── MATERIAL PROVIDED
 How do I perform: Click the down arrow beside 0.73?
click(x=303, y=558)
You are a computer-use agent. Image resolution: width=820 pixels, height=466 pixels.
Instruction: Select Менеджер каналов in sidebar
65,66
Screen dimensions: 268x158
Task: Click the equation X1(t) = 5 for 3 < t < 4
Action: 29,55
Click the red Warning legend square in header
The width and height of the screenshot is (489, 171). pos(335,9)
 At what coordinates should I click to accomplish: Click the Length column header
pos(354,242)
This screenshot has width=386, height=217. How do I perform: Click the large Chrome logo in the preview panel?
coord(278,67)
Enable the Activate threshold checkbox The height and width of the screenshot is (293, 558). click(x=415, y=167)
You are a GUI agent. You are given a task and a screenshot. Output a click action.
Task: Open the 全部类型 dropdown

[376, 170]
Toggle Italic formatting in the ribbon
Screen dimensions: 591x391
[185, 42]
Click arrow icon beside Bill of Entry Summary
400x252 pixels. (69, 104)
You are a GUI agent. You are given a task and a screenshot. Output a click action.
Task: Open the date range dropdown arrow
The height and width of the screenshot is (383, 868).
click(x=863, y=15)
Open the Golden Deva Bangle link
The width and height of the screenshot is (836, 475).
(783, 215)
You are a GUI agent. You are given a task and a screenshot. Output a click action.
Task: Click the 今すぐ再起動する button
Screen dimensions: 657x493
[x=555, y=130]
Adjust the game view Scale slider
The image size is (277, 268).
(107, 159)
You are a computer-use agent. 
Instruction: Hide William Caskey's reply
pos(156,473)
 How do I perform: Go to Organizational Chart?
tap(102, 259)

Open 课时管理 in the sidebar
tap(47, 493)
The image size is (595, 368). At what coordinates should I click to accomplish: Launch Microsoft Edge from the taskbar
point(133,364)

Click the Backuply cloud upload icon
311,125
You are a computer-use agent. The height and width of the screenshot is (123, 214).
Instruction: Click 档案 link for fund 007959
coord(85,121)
────
## ABOUT THIS EXERCISE
Please print, exactly and with nothing else, the lines from the first line of the entries through the line containing "You are a computer-use agent. Image".

## RESPONSE TO THIS EXERCISE
 How do I perform: Click the down arrow beside 0.73?
click(x=303, y=558)
You are a computer-use agent. Image resolution: width=820 pixels, height=466 pixels.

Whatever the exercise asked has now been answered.